■ Problem requirements:
With the images left out, print every entry that follows exactly.
Given data Start Marker
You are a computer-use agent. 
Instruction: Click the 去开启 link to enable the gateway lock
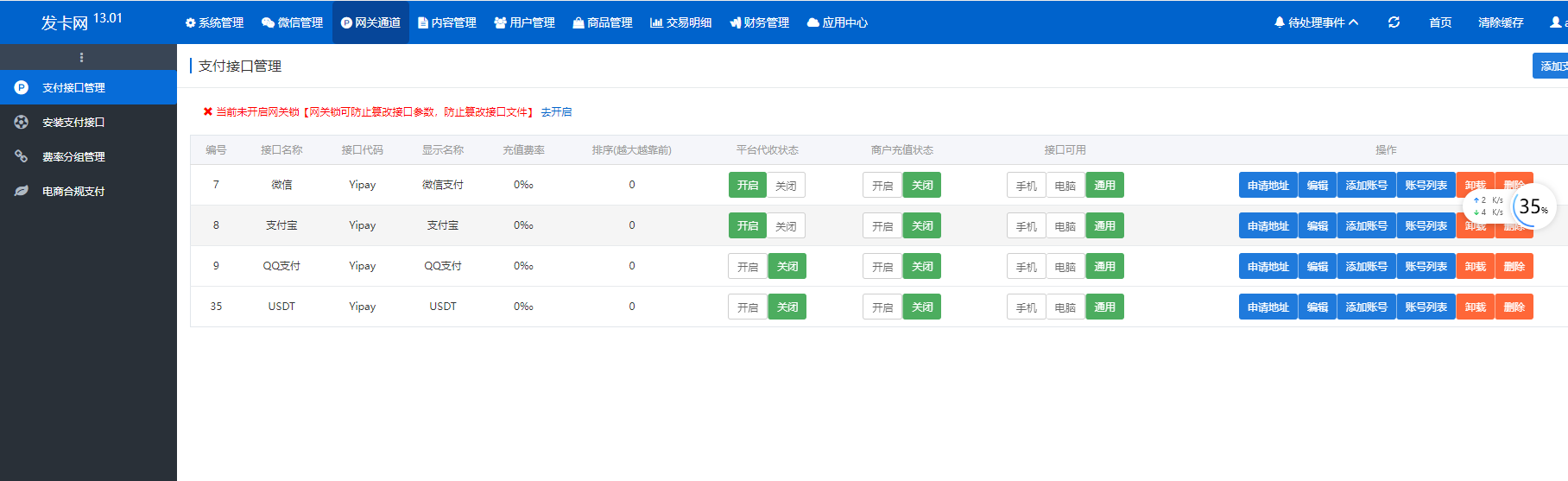coord(556,112)
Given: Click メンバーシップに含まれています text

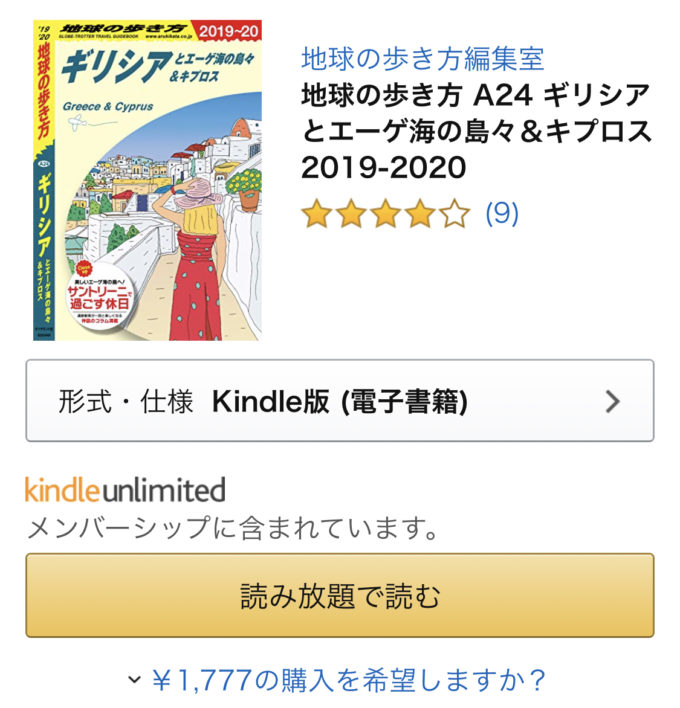Looking at the screenshot, I should point(233,528).
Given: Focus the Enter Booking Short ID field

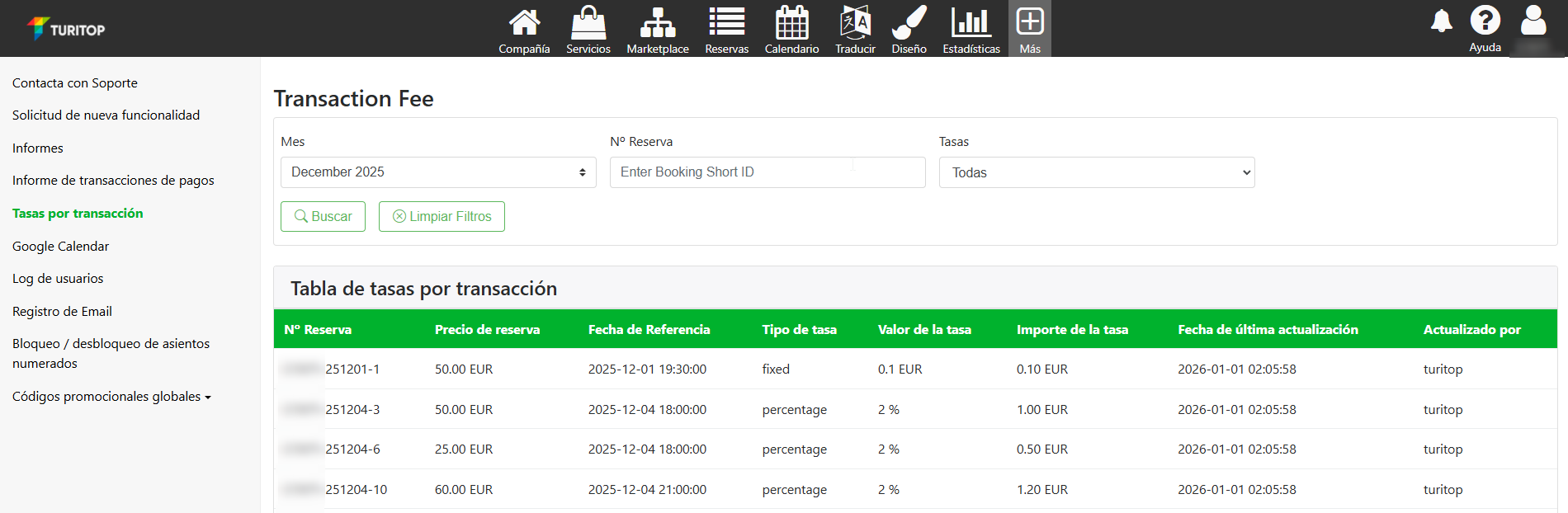Looking at the screenshot, I should pos(767,172).
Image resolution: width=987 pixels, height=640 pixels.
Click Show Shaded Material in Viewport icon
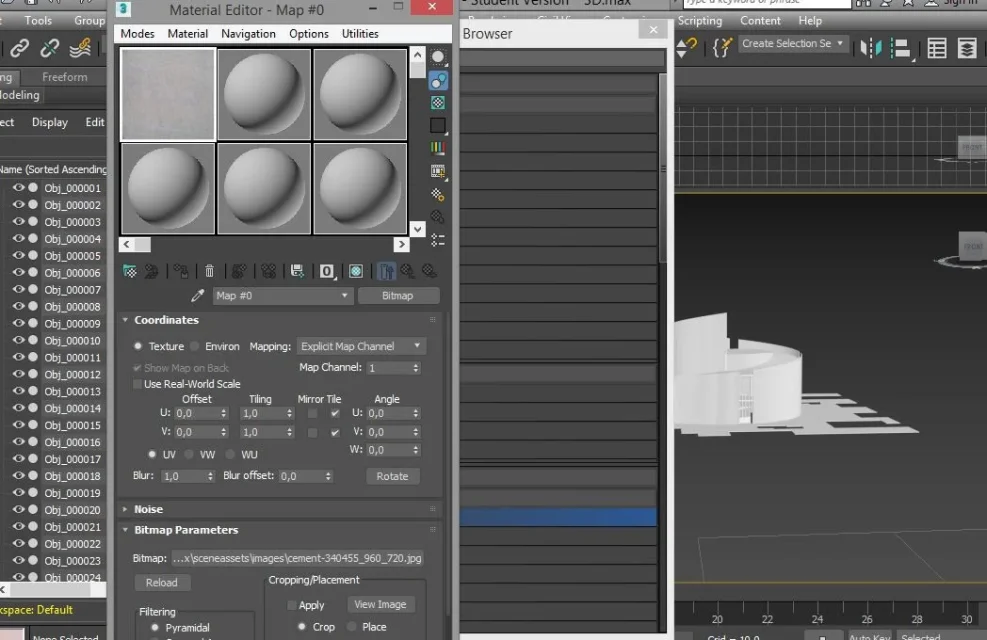coord(356,271)
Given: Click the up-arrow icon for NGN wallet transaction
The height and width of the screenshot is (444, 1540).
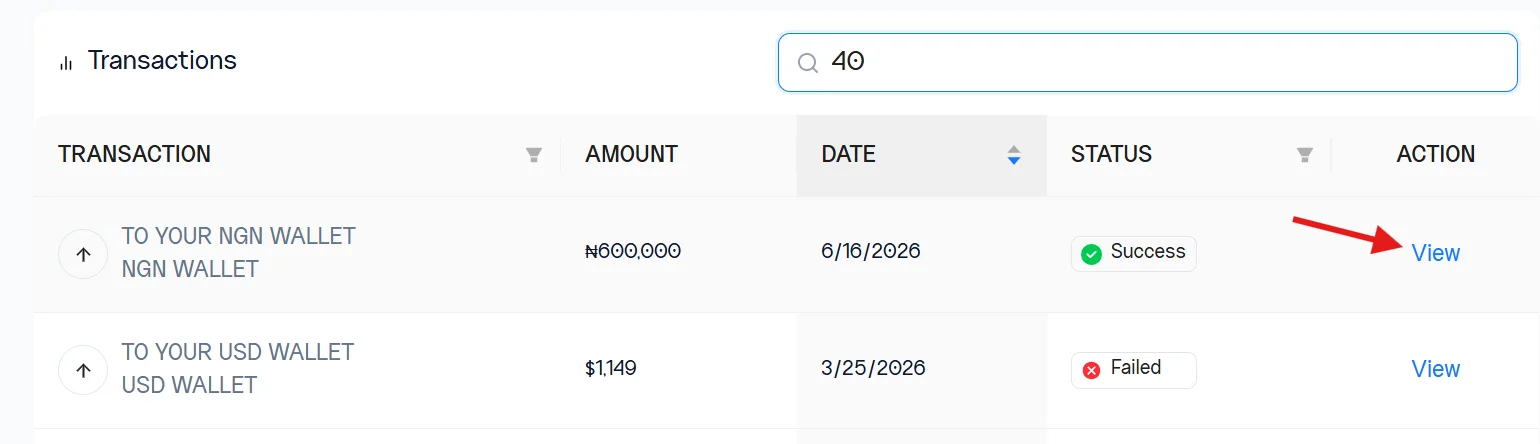Looking at the screenshot, I should (x=84, y=255).
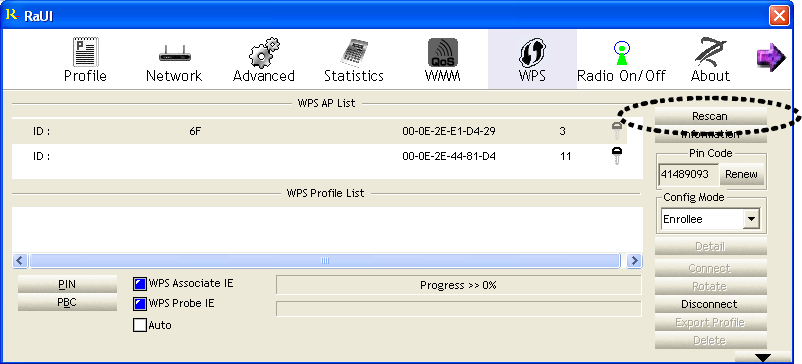
Task: Collapse panel with bottom black triangle
Action: pyautogui.click(x=763, y=358)
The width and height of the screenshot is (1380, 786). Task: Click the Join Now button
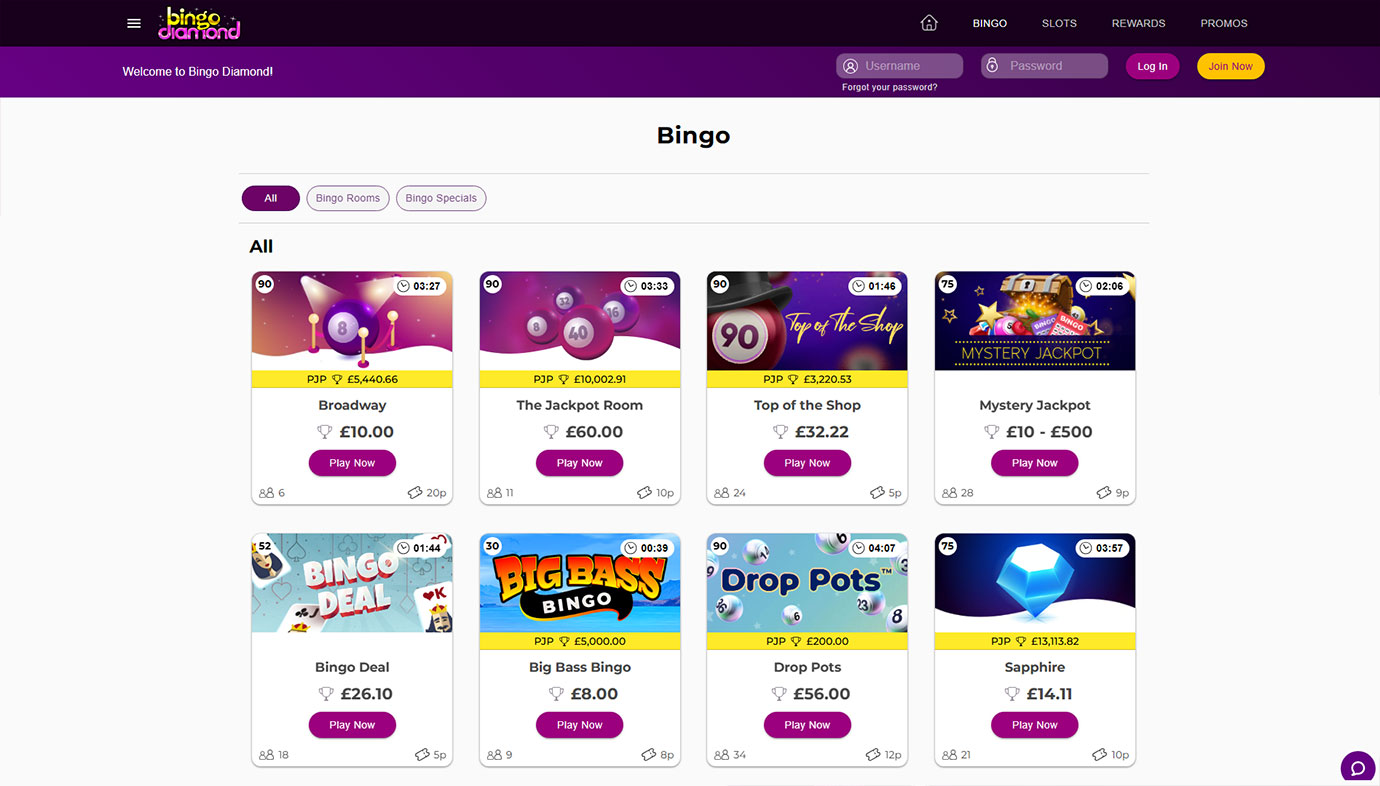[x=1230, y=65]
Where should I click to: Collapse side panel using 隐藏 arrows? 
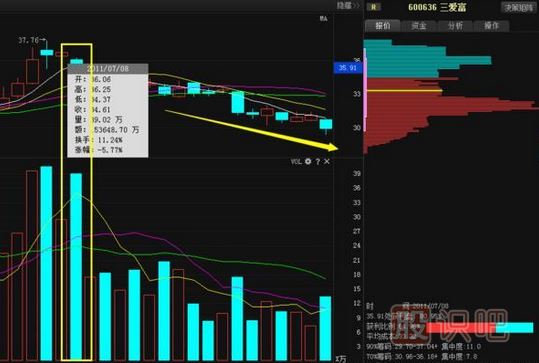[x=348, y=6]
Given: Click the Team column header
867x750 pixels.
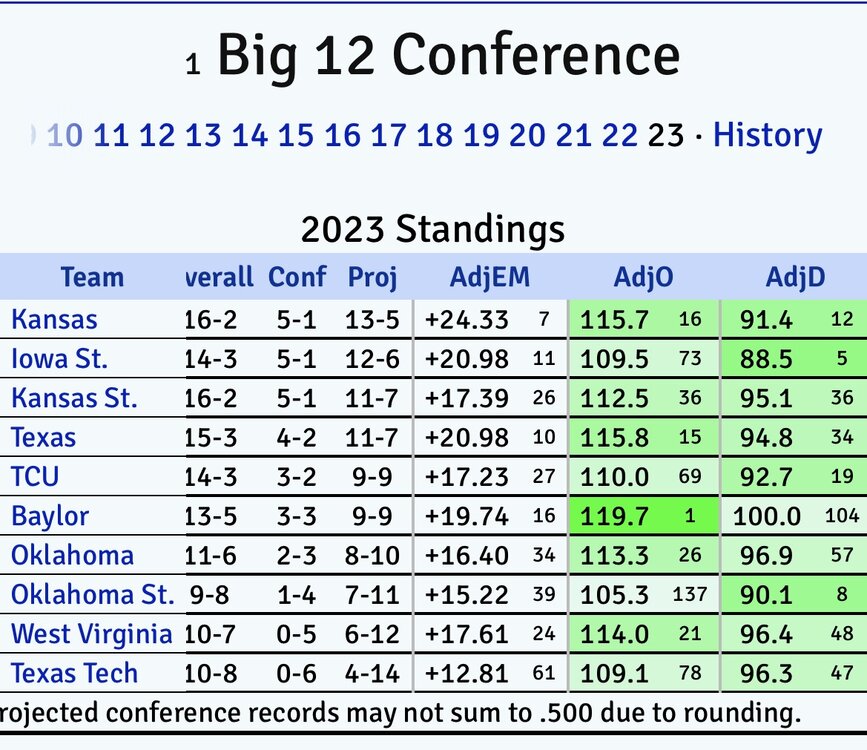Looking at the screenshot, I should tap(92, 277).
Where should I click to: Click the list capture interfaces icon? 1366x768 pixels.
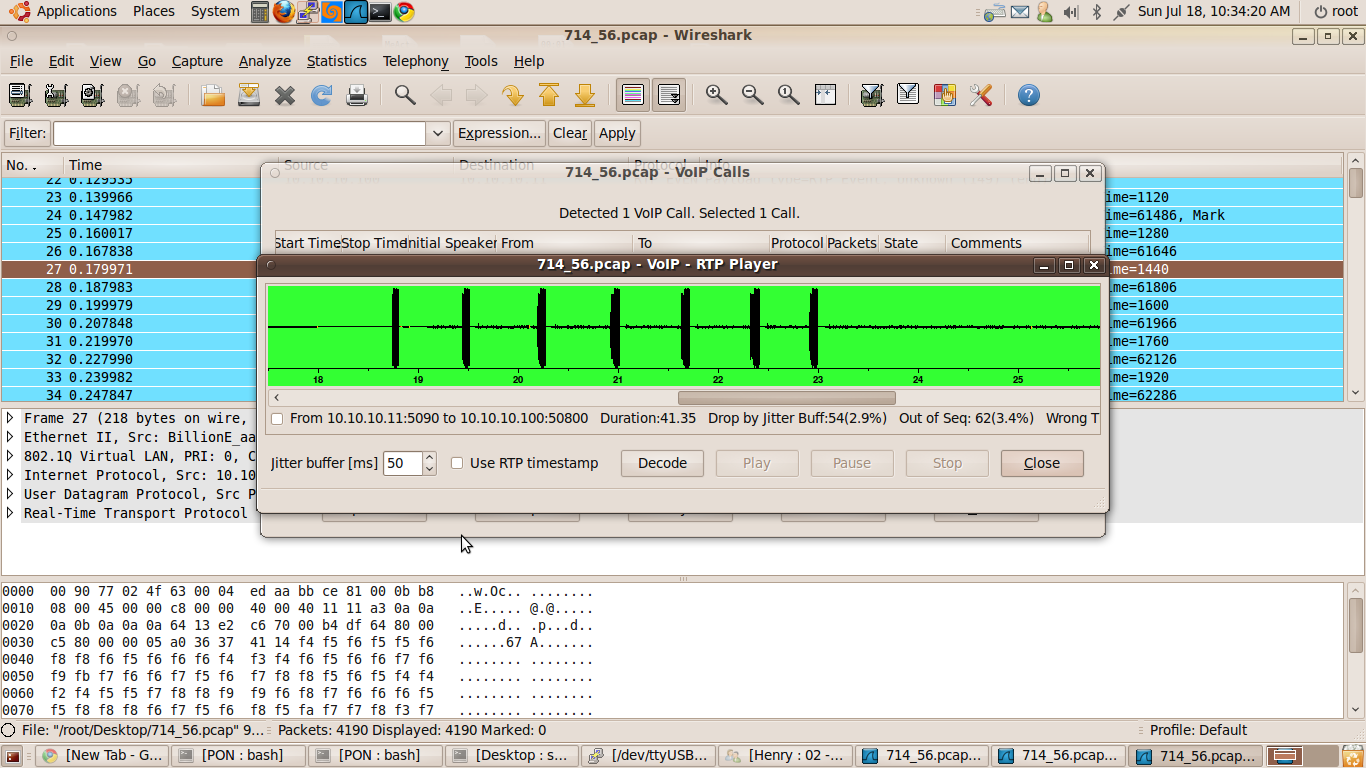point(20,95)
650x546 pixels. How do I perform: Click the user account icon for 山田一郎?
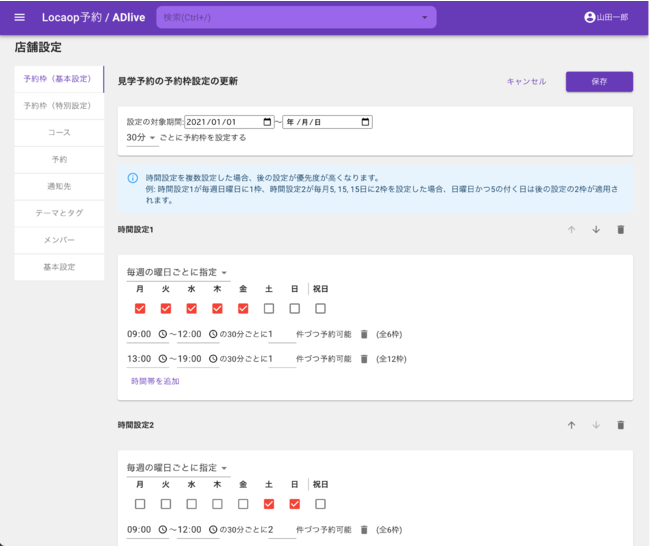point(589,17)
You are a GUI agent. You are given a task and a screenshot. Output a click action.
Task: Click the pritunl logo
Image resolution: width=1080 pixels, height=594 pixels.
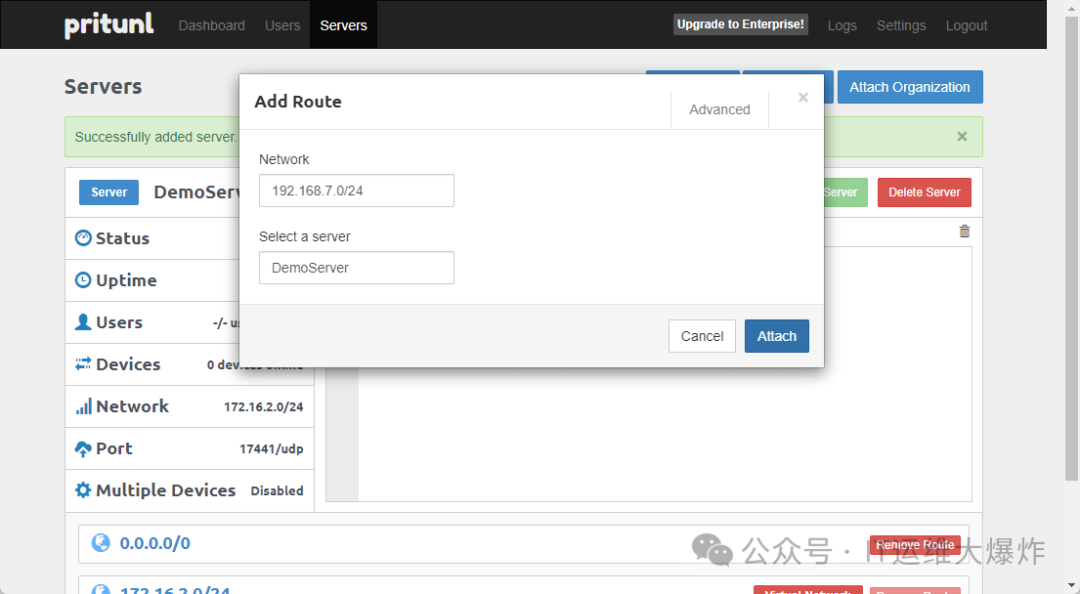click(109, 25)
Given data End Marker
■ Reply:
You are a computer-use agent. 
Instruction: Click the 去开启 link to enable the gateway lock
coord(556,112)
Given: Click メンバーシップに含まれています text

Looking at the screenshot, I should point(233,528).
Given: Focus the Enter Booking Short ID field

Looking at the screenshot, I should pos(767,172).
Image resolution: width=987 pixels, height=640 pixels.
Click Show Shaded Material in Viewport icon
coord(356,271)
Given: Click the up-arrow icon for NGN wallet transaction
The height and width of the screenshot is (444, 1540).
Looking at the screenshot, I should (x=84, y=255).
Task: Collapse panel with bottom black triangle
Action: pyautogui.click(x=763, y=358)
The width and height of the screenshot is (1380, 786). Task: Click the Join Now button
[x=1230, y=65]
Where should I click to: Collapse side panel using 隐藏 arrows? 
[x=348, y=6]
Given: Click the Team column header
867x750 pixels.
Looking at the screenshot, I should tap(92, 277).
Where should I click to: Click the list capture interfaces icon? 1366x768 pixels.
point(20,95)
650x546 pixels. How do I perform: Click the user account icon for 山田一郎?
point(589,17)
You are a GUI agent. You are given a task and a screenshot. Output a click action.
Task: Click the pritunl logo
Image resolution: width=1080 pixels, height=594 pixels.
click(109, 25)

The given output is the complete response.